The name of Irish writer John Banville rings few bells for U.S. readers. Certainly he's not as well known as Ian McEwan, Julian Barnes, Zadie Smith or even his fellow countryman William Trevor. Yet Banville, this year's winner of the Man Booker Prize, has been garnering rapturous reviews here since the 1970s. Clearly, Knopf now has the opportunity to raise his literary profile here.

The Sea, Banville's 14th novel, carries many of the identifying marks of his previous work. The protagonist of each novel is a man haunted by the past, and agonized by guilt. He is dismayed by life's ironies. He is an educated man whose melancholy philosophical reflections unfurl in dazzling metaphors. His voice resonates with fluent literary allusions and references to artists and their works. But the reader gradually realizes that the narrator is unreliable; things are never what they appear.

Beginning in 1971, when Banville (then a writer for the Irish Times, where he later became literary editor) published his first novel, Nightspawn, each work has been beautifully composed, elegantly phrased and sustained by a vibrant lyricism.

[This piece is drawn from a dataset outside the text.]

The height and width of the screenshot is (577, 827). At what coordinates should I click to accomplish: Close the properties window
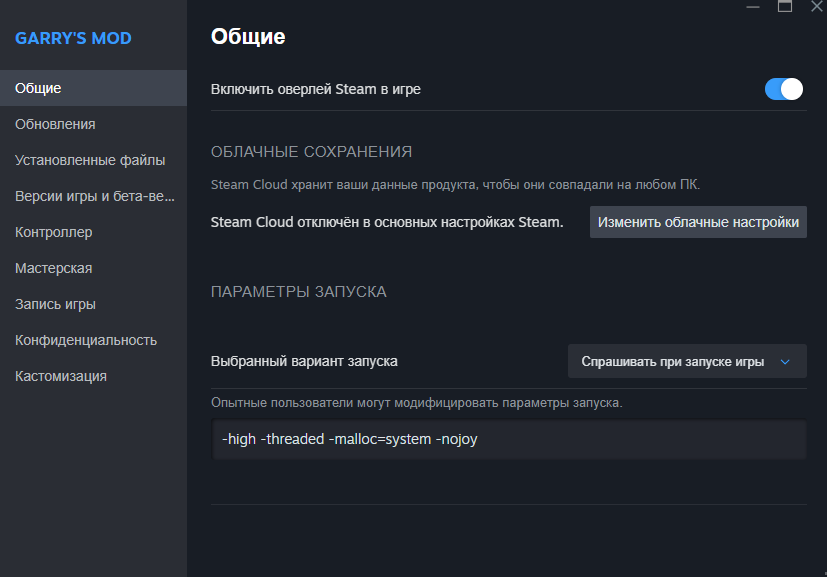point(816,6)
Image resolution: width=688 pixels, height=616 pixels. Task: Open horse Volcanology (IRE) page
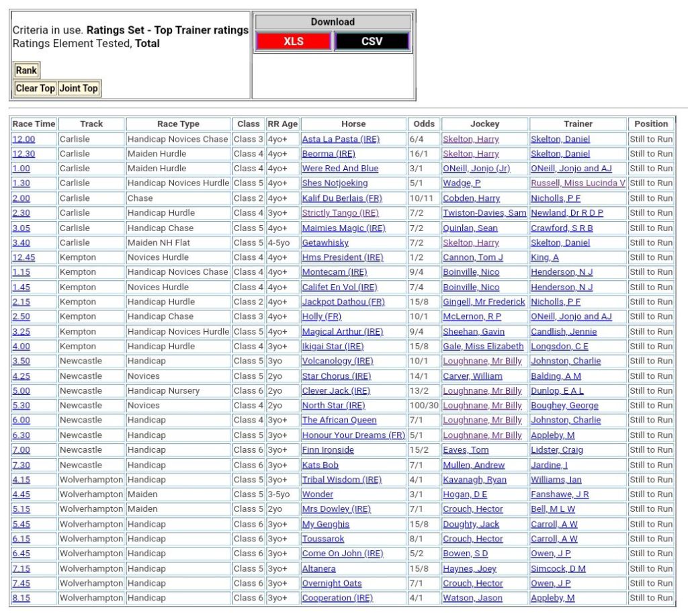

Why, then, in the ensuing three decades in which his U.S. publishers have included Norton (Nightspawn; Birchwood; Doctor Copernicus), Godine (Kepler; Mefisto), Scribner (The Book of Evidence, shortlisted for the 1989 Booker; Ghosts; Athena) and Knopf (The Untouchable; Eclipse; The Shroud), has Banville failed to achieve wide reader recognition? For one thing, the plots of some of his novels are complex, sometimes contrived, and freighted with symbolism. It should be no surprise that the writer Banville most admires is the word-hoarding perfectionist Samuel Beckett. In a 1993 PW interview Banville said that he tries to give his prose "the kind of denseness and thickness that poetry has."

From the point of view of potential reader popularity, however, The Sea offers all of Banville's seductive characteristics and few of his obscurities. The mystery hinted at in the first paragraph is developed with clear strokes; even the surprise at the end is signaled early on. Knopf president and editor-in-chief Sonny Mehta is hopeful that this novel will be Banville's breakthrough book. "While John has always had a devoted following, I think his complex stories and precise prose have prevented him in many ways from reaching the much wider general readership he deserves," Mehta says. "Obviously, the Booker Prize has already expanded that audience exponentially in the U.K. But here in the States, I think the prize, coupled with the quality of reviews we anticipate, will at long last bring John his just rewards."